Bei der Reduzierung der Verpackungsmenge hat HAKRO also bereits deutliche Fortschritte erzielt. Auch bei der Recherche nach Alternativ-Materialien für die Polybags will man vorankommen. Entsprechende Projekte sollen innerbetrieblich, aber auch in Kooperation mit Händlern und Produktionspartnern durchgeführt werden.
Gute Gründe sprechen für Polybags
Bis alle Kunststoffbeutel durch alternative Produkte ersetzt werden können, wird allerdings noch einige Zeit vergehen. Darin sind sich HAKRO und der IVN einig. So sind Polybags aus Recyclingkunststoff laut IVN nicht so stabil wie solche aus Neumaterial. Außerdem sei Folienplastik nicht endlos recycelbar.
Und auch Polybags aus biobasierten Materialien beurteilen HAKRO und IVN als nicht praxisreif. Viele Unternehmen verfügen demnach noch nicht über die notwendige Technologie, um diese alternativen Materialien zu verarbeiten. Zudem beurteilt der Verband die Haptik von Polybags aus Biofasern wie Stärke als „gewöhnungsbedürftig“, die Haltbarkeit und UV-Beständigkeit sogar als „unbefriedigend“.

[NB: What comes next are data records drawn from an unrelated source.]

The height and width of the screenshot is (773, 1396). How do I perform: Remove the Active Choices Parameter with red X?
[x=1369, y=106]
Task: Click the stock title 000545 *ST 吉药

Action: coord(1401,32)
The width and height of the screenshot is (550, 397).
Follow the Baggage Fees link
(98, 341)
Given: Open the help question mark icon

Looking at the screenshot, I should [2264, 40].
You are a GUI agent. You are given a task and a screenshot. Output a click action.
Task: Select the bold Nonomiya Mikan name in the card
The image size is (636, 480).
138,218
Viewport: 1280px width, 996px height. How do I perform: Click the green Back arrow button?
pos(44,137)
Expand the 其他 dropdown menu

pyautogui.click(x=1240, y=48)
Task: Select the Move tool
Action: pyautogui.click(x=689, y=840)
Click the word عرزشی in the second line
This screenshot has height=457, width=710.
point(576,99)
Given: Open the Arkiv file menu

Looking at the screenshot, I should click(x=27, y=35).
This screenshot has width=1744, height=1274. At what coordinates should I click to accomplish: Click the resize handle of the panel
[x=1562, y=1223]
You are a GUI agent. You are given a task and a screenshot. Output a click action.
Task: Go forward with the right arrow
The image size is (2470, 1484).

Auch die korrekte Entsorgung ist problematisch. Denn biobasierte Polybags gehören nicht in den gelben Sack, weil sie – zwar nicht auf dem heimischen Kompost, aber in speziellen Anlagen – biologisch abbaubar sind. Eine entsprechende Entsorgungsstruktur gibt es nicht überall. Oft würden Bioplastiktüten derzeit tatsächlich in den Kompostieranlagen aussortiert und letztendlich verbrannt, räumt auch das Nachhaltigkeitsportal utopia.de ein. Die kommunalen Entsorger sind hier nach Ansicht des IVN gefragt, ihre Logistik umzustellen, um auch biobasierte Materialien effektiv verwerten zu können. Des Weiteren müssten Bio-Kunststoffe einheitlich gekennzeichnet werden, damit Verbraucher zweifelsfrei erkennen können, wie das Material korrekt entsorgt wird.
HAKRO kündigt aber bereits jetzt weitere Initiativen an, um noch weniger Verpackungen aus Primär-Kunststoff zu verwenden. Dort, wo es möglich ist, soll immer mehr Verpackungskunststoff durch andere, nachhaltigere Materialien ersetzt werden.